Assignment
When you spot the word "Expand" in a line of the data below, copy that line.

Stored data entries
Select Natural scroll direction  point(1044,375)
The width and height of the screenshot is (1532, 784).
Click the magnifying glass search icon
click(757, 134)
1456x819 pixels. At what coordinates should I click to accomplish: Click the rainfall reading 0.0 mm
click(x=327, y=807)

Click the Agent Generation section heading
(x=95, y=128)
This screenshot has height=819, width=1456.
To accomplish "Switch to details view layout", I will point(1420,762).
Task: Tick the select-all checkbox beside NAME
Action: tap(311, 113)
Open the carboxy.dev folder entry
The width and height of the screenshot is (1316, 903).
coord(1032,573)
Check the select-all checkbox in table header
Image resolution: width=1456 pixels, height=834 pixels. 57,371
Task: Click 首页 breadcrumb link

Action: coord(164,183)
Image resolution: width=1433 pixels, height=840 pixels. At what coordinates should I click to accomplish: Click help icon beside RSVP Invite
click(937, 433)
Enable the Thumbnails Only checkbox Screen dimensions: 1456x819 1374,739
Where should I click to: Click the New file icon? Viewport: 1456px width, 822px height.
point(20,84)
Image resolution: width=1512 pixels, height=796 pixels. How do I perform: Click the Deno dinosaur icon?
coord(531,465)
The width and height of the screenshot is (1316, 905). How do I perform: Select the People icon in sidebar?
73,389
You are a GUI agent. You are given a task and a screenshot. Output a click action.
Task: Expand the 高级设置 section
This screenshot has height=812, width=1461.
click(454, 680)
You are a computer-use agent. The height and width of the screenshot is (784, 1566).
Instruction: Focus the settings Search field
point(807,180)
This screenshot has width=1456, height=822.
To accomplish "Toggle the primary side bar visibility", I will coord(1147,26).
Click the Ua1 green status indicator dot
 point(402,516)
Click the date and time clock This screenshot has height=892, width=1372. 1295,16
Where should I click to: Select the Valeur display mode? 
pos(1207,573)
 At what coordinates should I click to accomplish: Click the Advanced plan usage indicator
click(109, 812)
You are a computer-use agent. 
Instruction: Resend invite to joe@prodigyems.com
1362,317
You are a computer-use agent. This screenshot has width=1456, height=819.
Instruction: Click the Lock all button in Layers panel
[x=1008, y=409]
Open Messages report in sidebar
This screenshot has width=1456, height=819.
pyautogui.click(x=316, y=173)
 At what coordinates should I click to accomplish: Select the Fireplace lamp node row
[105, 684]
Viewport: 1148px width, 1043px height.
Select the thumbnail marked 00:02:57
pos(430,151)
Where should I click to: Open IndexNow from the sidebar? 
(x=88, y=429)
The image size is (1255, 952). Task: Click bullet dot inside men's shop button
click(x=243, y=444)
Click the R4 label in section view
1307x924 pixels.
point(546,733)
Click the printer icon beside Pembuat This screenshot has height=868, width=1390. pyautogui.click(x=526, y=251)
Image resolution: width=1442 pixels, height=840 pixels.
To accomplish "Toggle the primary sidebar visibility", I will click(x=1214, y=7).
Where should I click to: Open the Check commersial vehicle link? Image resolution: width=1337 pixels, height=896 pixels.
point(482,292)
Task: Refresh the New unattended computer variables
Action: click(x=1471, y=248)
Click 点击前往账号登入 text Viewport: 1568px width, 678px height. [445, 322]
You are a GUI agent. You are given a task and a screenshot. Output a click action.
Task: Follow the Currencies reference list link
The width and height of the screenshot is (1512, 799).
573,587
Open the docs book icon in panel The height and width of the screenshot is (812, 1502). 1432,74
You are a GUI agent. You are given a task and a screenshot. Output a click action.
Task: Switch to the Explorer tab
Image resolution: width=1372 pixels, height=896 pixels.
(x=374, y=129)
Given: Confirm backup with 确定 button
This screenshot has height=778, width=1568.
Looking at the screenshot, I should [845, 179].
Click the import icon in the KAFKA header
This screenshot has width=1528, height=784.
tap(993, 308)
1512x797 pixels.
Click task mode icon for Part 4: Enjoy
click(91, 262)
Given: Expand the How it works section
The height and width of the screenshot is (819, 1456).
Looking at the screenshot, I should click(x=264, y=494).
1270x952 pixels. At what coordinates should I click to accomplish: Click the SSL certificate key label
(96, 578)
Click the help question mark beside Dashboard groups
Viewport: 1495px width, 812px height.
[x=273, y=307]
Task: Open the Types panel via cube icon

Answer space
Task: Expand the 高级设置 section
Given: Expand the How it works section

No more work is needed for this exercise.